**BRANO DA LEGGERE:**
───

UTC: “Liberi di tifare”, il comunicato.

Ci risiamo. L’ennesimo caso di ipocrisia, mal gestione ed abuso nei confronti del tifo organizzato. Come avrete potuto notare durante l’ultima partita in casa abbiamo deciso di non portare allo stadio i nostri strumenti di tifo. Per un periodo di quasi due anni, tamburo e megafono hanno fatto rivivere momenti che, a chi su quei gradoni ci lascia il cuore, mancavano da un decennio, ed allora forse vi starete chiedendo la motivazione di questa rinuncia. Per capire meglio la nostra decisione è opportuno fare qualche piccolo passo indietro.

Dopo gli scontri di Catania in cui perse la vita Raciti, il giro di vite sugli ultras è stato devastante. La Tessera del Tifoso in primis ed altre leggi mirate ad ostacolare il tifo organizzato ci hanno privato di tutti quei mezzi tramite cui esprimevamo il nostro sostegno alla squadra e tramite cui guidavamo il tifo del nostro settore, costringendoci a non poterli più utilizzare se non previa autorizzazione della questura. Fantascienza per noi, nati liberi e mai disposti a scendere a compromessi pur di difendere i nostri ideali.

Negli anni a venire, dopo aver sempre combattuto in prima linea per vivere lo stadio come piace a noi, la situazione è andata via via migliorando. Siamo arrivati ad una riapertura delle trasferte e, seppur non con una modifica definitiva della legge in merito, ad una riammissione all’interno degli stadi degli strumenti di tifo. Riammissione attuata senza richiesta di autorizzazione ma, proprio come avveniva una volta, individuando una figura di responsabile per gli strumenti introdotti.

Il discorso invece è sempre rimasto fermo per quel che riguarda lo striscione del gruppo. La nostra balconata difatti rimane vuota, priva di ciò che per noi è la vita. Per gli striscioni temporanei, quelli comunicativi tanto per capirci, la prassi delle forze dell’ordine è sempre stata quella di controllare all’ingresso la frase riportata, al fine di accertarsi che non fosse discriminatoria, ad esempio. Fino a qui tutto bene. È da qui in poi che arriviamo al nuovo punto di rottura.

Monitorando sempre ciò che accade intorno a noi e non solo nella nostra realtà, ci siamo accorti ed abbiamo successivamente accertato che la presa di responsabilità ha ultimamente assunto la valenza di un’autorizzazione, mettendo così a tutti gli effetti nelle mani della questura uno o più ragazzi del gruppo. Se dovesse verificarsi un episodio non gradito all’interno dello stadio, come uno striscione di protesta o un coro non partito prettamente dal gruppo, possono pagarne le conseguenze i lanciacori e coloro che facendo entrare uno striscione di sostegno alla squadra vengono di conseguenza ritenuti “organizzatori del tifo” ad esempio, che rischiano così in prima persona multe e diffide. Tutto ciò è assurdo.

───

**DATI DISPONIBILI:**

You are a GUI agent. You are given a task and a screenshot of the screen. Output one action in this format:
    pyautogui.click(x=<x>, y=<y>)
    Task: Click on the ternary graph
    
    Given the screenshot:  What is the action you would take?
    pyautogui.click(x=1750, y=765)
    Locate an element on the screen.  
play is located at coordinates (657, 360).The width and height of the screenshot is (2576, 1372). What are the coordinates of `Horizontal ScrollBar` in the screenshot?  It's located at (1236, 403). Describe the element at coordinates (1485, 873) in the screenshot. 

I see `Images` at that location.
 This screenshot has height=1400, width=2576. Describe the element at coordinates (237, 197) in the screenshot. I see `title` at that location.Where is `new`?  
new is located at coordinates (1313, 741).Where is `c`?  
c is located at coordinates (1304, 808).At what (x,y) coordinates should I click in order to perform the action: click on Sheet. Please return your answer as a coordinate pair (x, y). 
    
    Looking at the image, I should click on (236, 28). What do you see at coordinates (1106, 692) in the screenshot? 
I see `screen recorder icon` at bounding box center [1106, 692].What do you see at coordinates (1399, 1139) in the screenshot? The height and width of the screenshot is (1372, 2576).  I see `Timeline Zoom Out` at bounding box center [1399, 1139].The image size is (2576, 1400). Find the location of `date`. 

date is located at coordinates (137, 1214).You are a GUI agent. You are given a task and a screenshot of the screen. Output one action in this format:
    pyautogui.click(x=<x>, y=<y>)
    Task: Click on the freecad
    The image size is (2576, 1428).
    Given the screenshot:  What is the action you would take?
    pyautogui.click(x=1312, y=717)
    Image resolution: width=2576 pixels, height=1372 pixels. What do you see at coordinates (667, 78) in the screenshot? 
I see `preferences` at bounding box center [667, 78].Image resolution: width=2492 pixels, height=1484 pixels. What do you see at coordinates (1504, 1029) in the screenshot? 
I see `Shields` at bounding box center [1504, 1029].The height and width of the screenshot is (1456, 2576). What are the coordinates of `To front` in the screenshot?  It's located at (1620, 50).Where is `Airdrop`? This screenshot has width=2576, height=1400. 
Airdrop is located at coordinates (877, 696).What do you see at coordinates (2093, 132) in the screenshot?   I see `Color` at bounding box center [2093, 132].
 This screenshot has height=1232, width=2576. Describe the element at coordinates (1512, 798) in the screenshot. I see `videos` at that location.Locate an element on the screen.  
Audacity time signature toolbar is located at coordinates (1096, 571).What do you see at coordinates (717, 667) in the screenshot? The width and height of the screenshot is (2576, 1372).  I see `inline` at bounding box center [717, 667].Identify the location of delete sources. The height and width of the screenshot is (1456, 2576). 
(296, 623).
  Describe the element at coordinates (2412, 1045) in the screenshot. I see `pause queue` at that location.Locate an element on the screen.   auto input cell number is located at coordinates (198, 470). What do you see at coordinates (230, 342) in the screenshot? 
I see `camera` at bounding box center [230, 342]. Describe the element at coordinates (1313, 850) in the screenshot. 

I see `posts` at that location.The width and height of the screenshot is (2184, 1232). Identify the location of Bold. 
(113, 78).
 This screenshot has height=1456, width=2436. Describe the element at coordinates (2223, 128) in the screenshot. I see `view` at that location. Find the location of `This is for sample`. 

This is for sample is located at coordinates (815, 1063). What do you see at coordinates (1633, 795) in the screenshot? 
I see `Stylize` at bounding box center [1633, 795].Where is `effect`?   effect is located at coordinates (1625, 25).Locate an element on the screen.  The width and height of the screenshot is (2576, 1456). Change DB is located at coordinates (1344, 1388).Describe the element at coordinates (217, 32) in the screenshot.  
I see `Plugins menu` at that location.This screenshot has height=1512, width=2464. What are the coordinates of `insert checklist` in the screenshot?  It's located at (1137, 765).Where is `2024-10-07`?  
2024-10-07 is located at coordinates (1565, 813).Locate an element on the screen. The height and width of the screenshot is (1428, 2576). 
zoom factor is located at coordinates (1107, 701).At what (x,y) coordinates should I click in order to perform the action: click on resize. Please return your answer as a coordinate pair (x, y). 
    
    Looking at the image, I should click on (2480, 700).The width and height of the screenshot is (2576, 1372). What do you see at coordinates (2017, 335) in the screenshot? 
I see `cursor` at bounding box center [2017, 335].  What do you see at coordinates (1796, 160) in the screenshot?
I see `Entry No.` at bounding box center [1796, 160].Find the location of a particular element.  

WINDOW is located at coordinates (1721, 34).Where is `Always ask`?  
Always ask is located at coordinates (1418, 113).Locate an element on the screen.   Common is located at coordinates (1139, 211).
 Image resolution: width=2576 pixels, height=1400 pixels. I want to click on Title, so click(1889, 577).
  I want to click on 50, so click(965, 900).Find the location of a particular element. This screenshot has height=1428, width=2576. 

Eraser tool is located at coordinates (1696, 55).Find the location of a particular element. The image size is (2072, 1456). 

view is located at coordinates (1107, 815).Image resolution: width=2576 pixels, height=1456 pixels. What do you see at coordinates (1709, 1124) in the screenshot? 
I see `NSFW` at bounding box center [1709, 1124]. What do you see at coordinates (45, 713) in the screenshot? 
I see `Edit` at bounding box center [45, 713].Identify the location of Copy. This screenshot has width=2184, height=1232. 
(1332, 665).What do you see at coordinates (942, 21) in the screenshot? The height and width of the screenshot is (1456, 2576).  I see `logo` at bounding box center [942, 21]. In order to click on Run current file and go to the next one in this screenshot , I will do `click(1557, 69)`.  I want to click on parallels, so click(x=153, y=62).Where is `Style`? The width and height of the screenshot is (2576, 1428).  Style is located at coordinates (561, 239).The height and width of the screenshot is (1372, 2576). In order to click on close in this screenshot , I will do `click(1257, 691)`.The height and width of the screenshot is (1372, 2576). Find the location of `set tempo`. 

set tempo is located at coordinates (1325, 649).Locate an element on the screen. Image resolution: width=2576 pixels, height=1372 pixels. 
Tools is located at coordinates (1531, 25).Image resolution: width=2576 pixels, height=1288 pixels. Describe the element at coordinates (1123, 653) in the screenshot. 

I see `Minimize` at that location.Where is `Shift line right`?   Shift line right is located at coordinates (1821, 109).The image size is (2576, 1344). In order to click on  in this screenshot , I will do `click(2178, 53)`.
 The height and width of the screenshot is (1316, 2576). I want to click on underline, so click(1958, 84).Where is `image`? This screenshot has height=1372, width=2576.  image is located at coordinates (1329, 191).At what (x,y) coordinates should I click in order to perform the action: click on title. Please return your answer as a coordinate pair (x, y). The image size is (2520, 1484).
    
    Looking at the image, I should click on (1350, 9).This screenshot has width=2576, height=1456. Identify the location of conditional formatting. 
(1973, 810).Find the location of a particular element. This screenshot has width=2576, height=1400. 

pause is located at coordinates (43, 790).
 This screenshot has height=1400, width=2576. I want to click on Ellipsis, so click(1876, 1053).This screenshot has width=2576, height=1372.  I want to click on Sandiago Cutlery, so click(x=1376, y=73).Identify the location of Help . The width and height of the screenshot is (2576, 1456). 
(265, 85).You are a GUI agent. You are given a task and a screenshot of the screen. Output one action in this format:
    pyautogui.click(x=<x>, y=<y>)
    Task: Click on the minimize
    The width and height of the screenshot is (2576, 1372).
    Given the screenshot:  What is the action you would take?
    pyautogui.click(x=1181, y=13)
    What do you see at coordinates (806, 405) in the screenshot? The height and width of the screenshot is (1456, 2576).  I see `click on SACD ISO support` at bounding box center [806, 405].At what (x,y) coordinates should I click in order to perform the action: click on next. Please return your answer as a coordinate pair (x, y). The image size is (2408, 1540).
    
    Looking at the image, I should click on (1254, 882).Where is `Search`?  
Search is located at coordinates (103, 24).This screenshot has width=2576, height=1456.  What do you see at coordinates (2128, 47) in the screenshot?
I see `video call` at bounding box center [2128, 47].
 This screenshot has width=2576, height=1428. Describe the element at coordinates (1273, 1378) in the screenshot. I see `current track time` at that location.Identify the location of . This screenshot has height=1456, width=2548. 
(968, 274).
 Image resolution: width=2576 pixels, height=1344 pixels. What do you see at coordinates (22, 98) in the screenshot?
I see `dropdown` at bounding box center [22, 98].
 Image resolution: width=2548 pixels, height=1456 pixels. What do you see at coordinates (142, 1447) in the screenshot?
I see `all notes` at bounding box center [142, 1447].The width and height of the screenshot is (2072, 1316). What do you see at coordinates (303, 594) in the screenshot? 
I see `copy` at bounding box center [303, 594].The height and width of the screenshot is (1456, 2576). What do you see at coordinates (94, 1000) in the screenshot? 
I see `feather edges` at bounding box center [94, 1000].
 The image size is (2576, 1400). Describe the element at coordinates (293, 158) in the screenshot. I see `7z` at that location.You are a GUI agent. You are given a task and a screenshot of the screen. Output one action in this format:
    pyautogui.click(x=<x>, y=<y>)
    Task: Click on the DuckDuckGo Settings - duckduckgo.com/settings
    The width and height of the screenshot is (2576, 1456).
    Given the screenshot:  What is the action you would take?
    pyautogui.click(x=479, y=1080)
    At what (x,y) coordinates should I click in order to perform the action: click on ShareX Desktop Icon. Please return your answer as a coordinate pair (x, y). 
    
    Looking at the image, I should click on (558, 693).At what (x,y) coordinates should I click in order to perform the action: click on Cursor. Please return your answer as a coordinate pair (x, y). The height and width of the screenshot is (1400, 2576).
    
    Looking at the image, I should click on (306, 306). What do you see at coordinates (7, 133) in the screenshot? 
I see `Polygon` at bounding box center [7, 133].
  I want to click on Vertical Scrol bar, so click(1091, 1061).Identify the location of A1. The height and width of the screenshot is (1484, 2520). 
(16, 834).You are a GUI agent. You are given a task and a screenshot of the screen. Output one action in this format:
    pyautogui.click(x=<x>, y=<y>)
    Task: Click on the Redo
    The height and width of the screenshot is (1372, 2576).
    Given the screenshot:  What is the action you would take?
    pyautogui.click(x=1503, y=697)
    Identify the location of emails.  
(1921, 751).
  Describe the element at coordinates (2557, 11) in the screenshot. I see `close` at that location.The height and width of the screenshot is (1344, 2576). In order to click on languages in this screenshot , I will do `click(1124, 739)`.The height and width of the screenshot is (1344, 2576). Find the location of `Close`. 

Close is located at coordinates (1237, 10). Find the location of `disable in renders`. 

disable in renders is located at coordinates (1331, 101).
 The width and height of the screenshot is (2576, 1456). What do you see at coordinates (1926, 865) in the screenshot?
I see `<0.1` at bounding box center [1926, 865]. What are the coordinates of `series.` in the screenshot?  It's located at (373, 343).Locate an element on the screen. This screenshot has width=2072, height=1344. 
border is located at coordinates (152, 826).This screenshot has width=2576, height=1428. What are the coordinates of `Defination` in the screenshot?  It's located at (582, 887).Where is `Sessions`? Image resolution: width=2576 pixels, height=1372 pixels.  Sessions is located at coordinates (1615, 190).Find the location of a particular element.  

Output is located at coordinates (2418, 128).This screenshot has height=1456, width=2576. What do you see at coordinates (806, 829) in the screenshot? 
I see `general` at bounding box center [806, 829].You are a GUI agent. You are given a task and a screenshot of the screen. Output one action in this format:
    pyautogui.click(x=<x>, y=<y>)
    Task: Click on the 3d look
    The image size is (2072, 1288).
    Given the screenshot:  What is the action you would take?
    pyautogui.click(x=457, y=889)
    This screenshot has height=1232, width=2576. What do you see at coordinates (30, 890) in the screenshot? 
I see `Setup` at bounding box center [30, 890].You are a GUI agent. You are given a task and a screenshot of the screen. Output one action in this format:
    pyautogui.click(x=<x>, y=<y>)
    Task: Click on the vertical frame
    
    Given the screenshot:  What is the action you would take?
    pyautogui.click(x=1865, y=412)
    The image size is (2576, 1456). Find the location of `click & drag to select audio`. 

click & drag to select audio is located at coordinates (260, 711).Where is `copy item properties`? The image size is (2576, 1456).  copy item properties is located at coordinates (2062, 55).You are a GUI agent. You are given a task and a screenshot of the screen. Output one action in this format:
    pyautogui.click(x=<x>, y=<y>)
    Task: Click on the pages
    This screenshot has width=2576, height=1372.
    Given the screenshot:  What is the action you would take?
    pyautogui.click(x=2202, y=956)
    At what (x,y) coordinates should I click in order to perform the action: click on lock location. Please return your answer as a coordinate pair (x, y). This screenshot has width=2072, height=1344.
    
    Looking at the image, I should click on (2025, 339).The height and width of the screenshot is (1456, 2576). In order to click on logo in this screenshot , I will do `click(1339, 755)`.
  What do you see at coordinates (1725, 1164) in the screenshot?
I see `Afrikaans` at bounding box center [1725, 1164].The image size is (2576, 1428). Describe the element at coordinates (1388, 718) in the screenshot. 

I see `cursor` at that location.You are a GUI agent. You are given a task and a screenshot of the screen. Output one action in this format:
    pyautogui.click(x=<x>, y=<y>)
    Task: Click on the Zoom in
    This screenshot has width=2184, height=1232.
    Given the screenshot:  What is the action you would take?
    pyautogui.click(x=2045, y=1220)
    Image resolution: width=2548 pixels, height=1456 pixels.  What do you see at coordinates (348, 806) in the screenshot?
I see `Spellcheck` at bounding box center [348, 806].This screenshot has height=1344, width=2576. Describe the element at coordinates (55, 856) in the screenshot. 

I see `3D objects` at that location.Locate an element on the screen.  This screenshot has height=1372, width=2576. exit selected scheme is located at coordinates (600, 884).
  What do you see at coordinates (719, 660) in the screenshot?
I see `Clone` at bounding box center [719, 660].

───

**COSA FARE:**
Rispondi in base al comunicato sul tifo organizzato.
(a) Quali strumenti di tifo hanno fatto rivivere momenti che mancavano da un decennio?
(b) Quale misura viene citata per prima tra quelle introdotte dopo gli scontri di Catania?
(c) Che cosa controllavano all'ingresso le forze dell'ordine sugli striscioni temporanei?
I dati non hanno alcun legame con il comunicato.

**SOLUZIONE:**
(a) Il tamburo e il megafono.
(b) La Tessera del Tifoso.
(c) La frase riportata sullo striscione, per accertarsi che non fosse discriminatoria.